Fields are padded with null characters so a field with a length of

of x characters always uses space for x characters.

*/

//Constructors and other Row methods

}

public DBTable(String filename, int fL[], int bsize ) {

/*

Use this constructor to create a new DBTable.

filename is the name of the file used to store the table

fL is the lengths of the otherFields

fL.length indicates how many other fields are part of the row

bsize is the block size. It is used to calculate the order of the B+Tree

A B+Tree must be created for the key field in the table

If a file with name filename exists, the file should be deleted before the

new file is created.

*/

}

public DBTable(String filename) {

//Use this constructor to open an existing DBTable

}

public boolean insert(int key, char fields[][]) {

//PRE: the length of each row is fields matches the expected length

/*

If a row with the key is not in the table, the row is added and the method

returns true otherwise the row is not added and the method returns false.
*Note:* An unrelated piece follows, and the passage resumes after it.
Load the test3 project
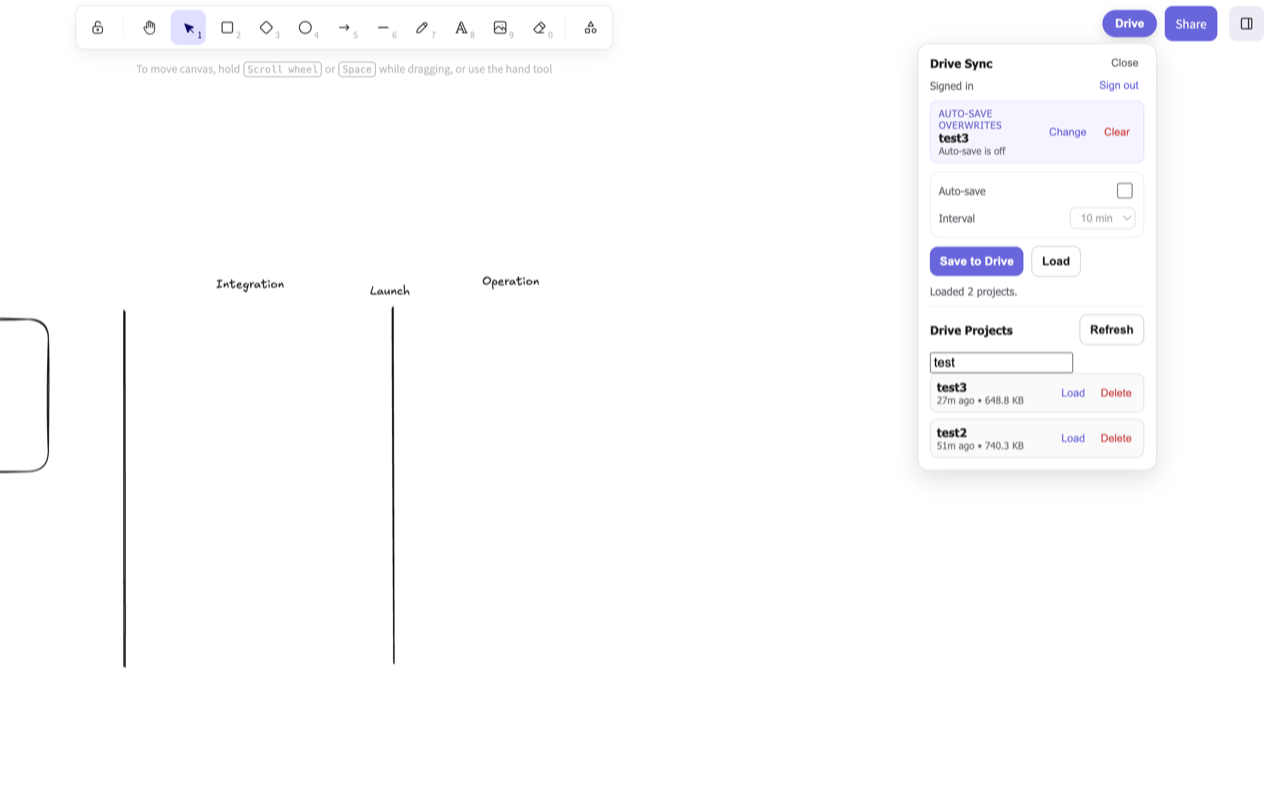tap(1072, 393)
The method must use the B+tree to determine if a row with the key exists.

If the row is added the key is also added into the B+tree.

*/

return false;

}

public boolean remove(int key) {

/*

If a row with the key is in the table it is removed and true is returned

otherwise false is returned.

The method must use the B+Tree to determine if a row with the key exists.

If the row is deleted the key must be deleted from the B+Tree

*/

return false;

}

public LinkedList search(int key) {

/*

If a row with the key is found in the table return a list of the other fields in

the row.

The string values in the list should not include the null characters.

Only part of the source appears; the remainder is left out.